Why? “They’re on the internet,” McFarland said.
And millennials “don’t research as much” before they make a purchase online from somewhere like Instagram, TikTok, or Facebook Marketplace, McFarland said. “They said ‘yes’ very quickly, as they hover over their phone, talking with their friends, doing this and doing that and multiple apps at the same time, and don’t have the time to investigate certain purchases and deals, and hoping that the stuff shows up at their door. And they’re getting scammed.”
What if you send money to the wrong person?

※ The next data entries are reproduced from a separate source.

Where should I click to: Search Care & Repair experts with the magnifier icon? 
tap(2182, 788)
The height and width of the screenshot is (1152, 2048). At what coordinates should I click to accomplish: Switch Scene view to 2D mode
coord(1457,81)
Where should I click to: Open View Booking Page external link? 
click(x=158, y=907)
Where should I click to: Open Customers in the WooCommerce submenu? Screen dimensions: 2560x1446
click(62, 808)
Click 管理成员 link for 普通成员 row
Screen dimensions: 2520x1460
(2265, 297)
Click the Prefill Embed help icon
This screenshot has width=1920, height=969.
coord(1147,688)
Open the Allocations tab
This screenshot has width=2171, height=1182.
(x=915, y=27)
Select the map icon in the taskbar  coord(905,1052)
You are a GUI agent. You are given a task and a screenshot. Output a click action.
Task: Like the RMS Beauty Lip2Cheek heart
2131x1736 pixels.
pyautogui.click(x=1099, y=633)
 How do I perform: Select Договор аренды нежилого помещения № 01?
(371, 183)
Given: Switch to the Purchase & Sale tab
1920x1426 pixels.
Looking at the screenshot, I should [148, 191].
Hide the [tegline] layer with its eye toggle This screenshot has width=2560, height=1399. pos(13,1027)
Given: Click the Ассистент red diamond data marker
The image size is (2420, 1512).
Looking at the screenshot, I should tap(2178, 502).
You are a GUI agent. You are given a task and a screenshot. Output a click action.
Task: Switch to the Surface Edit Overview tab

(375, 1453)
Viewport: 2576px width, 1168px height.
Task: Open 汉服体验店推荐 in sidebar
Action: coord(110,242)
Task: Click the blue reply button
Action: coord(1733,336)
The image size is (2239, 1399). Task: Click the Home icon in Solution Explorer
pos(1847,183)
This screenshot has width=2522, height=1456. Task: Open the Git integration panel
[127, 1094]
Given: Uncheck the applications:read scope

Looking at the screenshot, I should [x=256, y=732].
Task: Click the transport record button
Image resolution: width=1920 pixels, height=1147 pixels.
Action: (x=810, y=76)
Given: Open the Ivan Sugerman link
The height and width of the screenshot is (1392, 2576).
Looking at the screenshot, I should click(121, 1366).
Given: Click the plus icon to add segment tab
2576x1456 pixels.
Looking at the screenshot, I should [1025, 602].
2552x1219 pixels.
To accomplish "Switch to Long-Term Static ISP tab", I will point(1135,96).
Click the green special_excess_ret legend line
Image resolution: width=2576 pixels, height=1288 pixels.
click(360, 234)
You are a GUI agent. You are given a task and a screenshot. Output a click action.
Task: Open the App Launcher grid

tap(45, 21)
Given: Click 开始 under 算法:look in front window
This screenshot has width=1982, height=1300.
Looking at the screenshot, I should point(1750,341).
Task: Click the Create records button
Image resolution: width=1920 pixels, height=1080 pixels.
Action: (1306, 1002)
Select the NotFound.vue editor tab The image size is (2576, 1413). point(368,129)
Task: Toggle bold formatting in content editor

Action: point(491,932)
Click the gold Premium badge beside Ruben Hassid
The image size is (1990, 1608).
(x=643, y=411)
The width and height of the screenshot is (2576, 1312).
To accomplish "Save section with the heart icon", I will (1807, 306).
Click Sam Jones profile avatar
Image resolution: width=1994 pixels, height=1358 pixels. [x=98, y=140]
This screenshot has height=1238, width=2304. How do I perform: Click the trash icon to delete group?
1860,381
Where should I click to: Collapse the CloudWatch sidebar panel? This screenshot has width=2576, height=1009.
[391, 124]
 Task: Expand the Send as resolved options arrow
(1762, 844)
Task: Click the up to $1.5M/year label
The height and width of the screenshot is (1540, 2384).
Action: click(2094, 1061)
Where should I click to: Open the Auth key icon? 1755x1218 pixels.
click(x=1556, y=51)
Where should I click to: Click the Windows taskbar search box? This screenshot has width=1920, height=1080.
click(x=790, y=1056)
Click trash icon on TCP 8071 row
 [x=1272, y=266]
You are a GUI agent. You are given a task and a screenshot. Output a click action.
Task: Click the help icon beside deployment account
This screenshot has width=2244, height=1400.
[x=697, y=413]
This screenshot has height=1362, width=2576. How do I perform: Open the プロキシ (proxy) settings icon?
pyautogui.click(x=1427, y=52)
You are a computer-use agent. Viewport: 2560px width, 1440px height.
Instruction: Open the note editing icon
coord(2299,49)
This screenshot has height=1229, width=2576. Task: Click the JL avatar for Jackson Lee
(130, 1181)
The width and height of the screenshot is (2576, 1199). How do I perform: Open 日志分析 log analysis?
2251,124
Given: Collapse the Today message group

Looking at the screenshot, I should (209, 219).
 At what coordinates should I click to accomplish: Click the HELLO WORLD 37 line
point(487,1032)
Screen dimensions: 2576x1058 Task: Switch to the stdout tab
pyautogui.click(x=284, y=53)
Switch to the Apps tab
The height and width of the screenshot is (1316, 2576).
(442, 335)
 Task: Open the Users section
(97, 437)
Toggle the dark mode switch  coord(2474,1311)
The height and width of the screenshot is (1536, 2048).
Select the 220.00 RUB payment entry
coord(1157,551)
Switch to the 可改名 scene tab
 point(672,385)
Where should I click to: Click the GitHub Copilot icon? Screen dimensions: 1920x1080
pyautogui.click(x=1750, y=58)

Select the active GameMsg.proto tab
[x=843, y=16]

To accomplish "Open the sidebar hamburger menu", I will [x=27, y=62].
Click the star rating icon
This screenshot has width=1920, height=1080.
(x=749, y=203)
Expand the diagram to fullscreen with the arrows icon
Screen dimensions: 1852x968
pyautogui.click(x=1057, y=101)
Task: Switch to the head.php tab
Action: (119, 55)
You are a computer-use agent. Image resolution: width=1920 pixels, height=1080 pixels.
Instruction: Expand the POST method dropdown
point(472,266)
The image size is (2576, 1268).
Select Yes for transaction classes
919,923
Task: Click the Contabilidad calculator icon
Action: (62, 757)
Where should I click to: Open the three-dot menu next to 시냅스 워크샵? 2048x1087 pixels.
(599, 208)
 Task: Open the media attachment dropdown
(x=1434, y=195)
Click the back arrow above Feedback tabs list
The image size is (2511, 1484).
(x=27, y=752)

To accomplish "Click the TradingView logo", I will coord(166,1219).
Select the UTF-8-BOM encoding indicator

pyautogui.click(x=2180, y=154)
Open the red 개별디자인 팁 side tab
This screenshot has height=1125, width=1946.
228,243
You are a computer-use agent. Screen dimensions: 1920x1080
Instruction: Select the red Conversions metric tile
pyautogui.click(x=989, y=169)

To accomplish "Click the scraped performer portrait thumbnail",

What if you’re the Anna in this scenario? You can try to contact customer support for the app you used, or dispute the payment with your bank or credit card, and you might be successful. Or you might not.
“There’s pretty much nothing you can do,” Mihailovichi said. He compared it to leaving money on the table in a coffee shop and then coming back later in the day. That money’s probably gone. In the case of a mistaken payment, you can certainly take Venmo’s advice and request it back. You’ll just have to hope the other person is kind and understanding — and that they didn’t read this article.